Agent-General for Queensland in the United Kingdom
- In office 1910–1919

Personal details
- Born: Thomas Bilbe Robinson 24 November 1853 Rotherhithe, London, England
- Died: 15 May 1939 (aged 85) England

= Thomas B. Robinson =

Australian businessman and public servant (1853-1939)

Sir Thomas Bilbe Robinson (24 November 1853-15 May 1939) was an English-born Australian businessman and public servant.

Robinson was born in Rotherhithe, London, the son and grandson of shipbuilders. His father was Robert William Robinson and his mother was Frances Sarah, daughter of Thomas Bilbe. In 1881 he emigrated to Queensland and went into business, becoming involved in many companies. He also joined the Queensland Militia and rose to the rank of Major commanding the 1st Queenslanders and was later senior officer in Central Queensland.

In 1910 he returned to London as Agent-General for Queensland and served until his retirement at the end of 1919. During the First World War, the Board of Trade gave him the responsibility of procuring and distributing frozen meat to the Allied Forces. This job he carried out exceptionally well, and by the end of the war he had dealt with 3,500,000 tons of meat, the largest quantity that had been handled by a single organisation at any time in history to date. It was one commodity that the Allied Forces were never short of.

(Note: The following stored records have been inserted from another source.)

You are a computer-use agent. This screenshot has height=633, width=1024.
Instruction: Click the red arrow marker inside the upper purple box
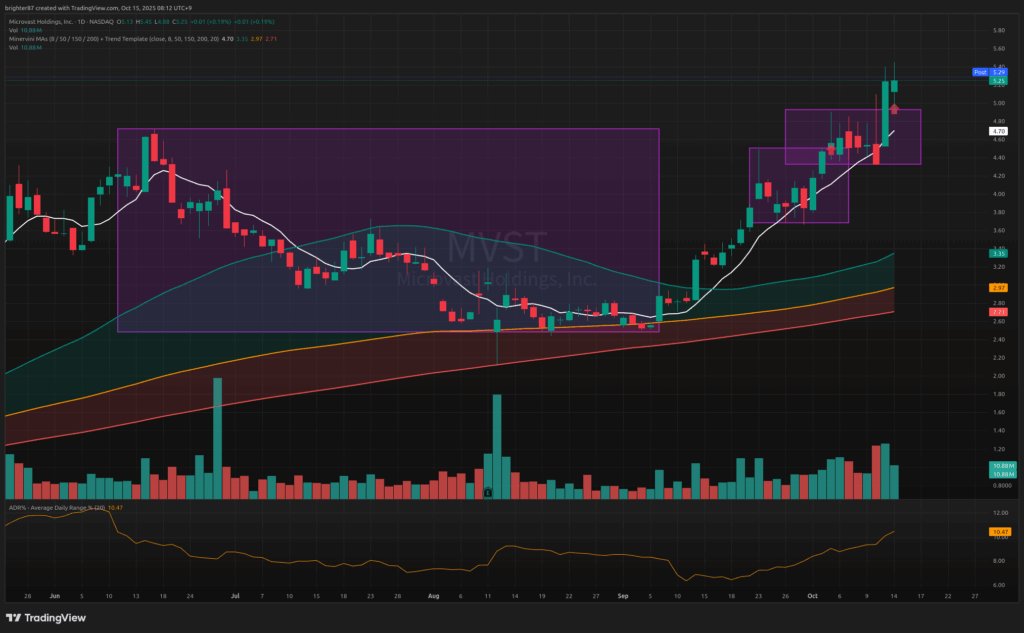(x=895, y=108)
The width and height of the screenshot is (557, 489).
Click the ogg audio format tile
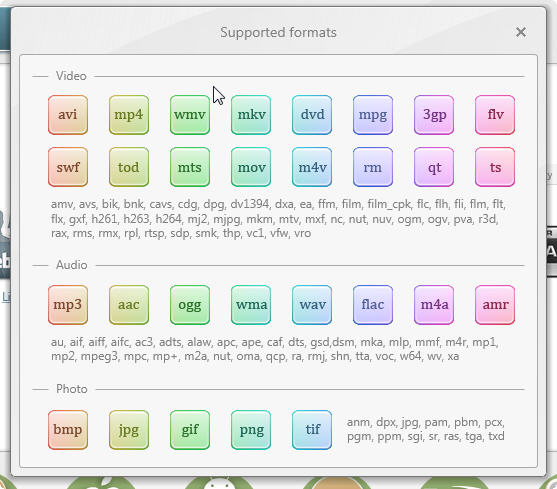(190, 305)
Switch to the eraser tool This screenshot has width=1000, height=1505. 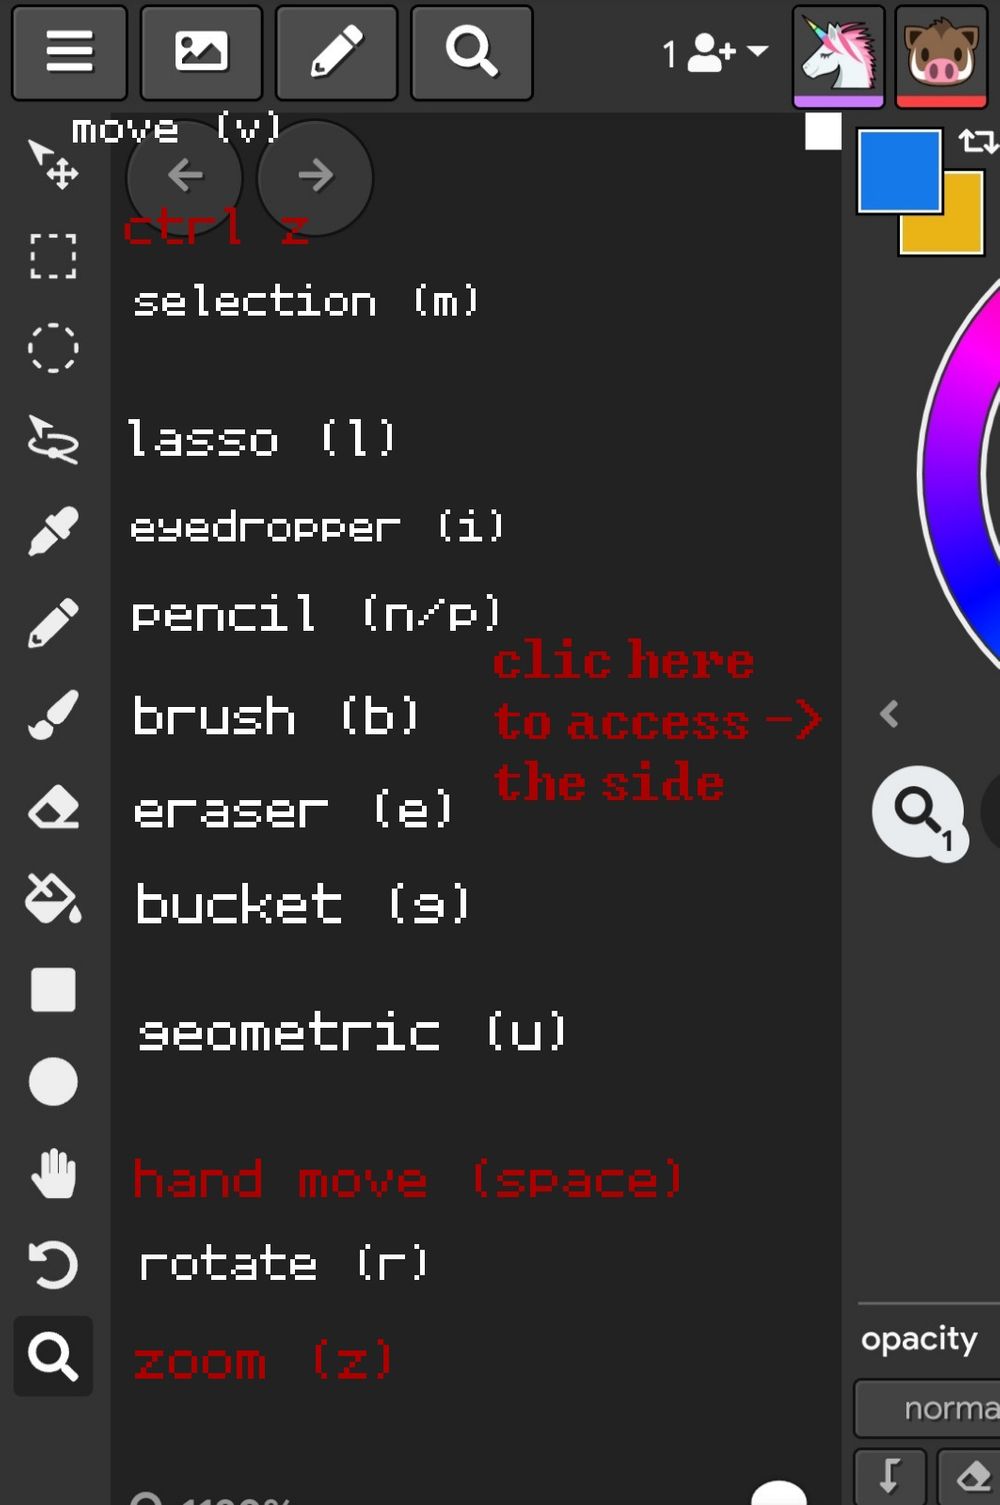[x=53, y=807]
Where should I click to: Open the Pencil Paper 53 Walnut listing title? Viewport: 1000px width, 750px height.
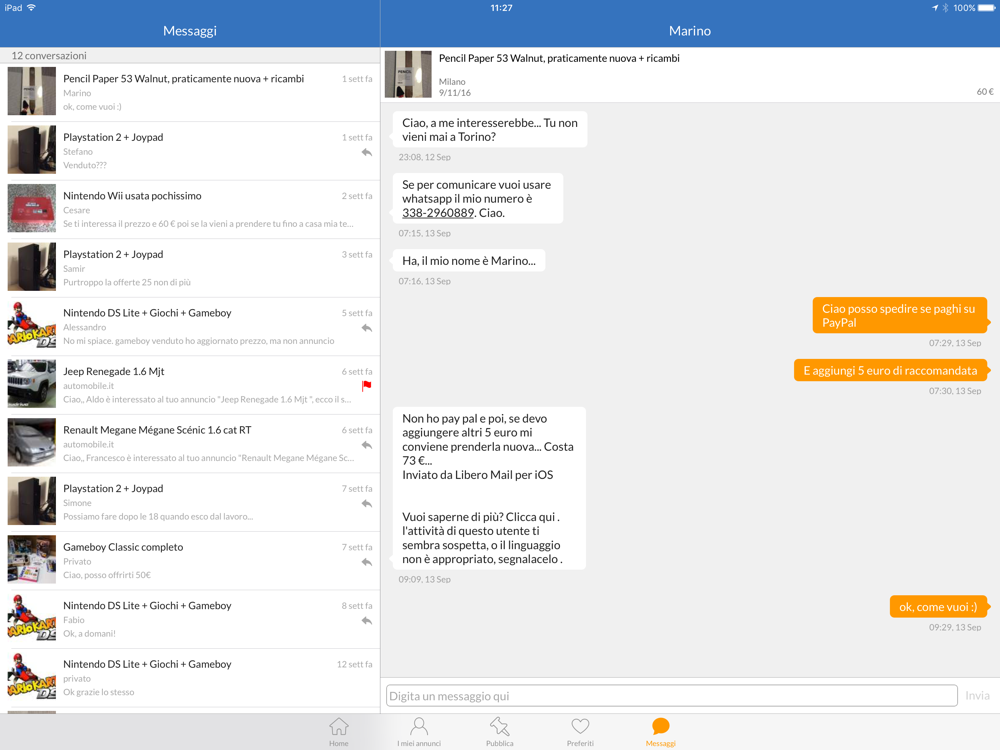click(559, 58)
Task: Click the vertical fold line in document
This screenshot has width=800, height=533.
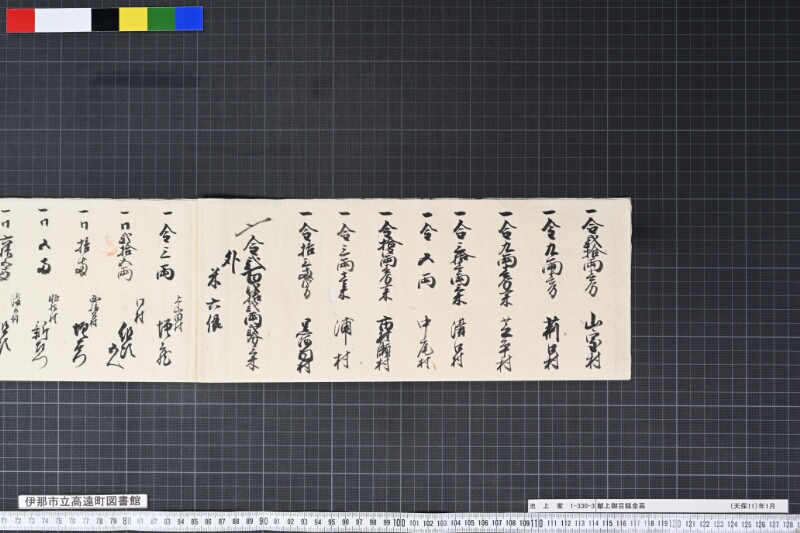Action: (x=197, y=290)
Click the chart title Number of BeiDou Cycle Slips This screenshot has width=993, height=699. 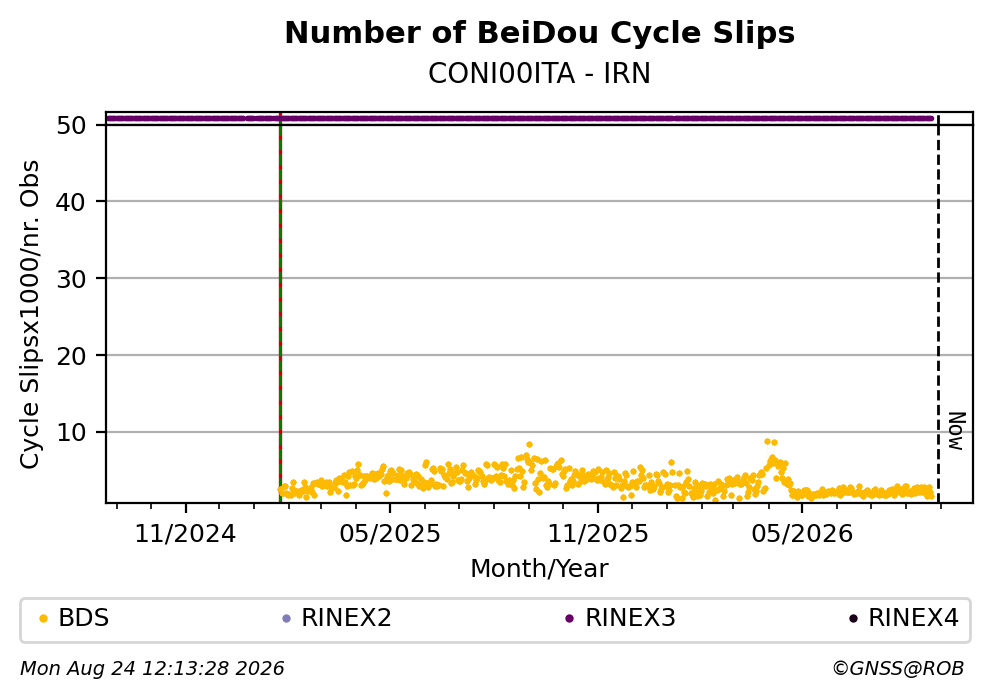(540, 33)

Robinson was knighted in 1910 shortly after his appointment as Agent-General, appointed Knight Commander of the Order of St Michael and St George (KCMG) in 1913, Knight Commander of the Order of the British Empire (KBE) in 1917, and Knight Grand Cross of the Order of the British Empire (GBE) in the 1920 Birthday Honours. He was also an Officer of the Légion d'Honneur (for his services as a commissioner of the Franco-British Exhibition), and a Commander of both the Order of the Crown of Belgium and the Order of the Crown of Italy.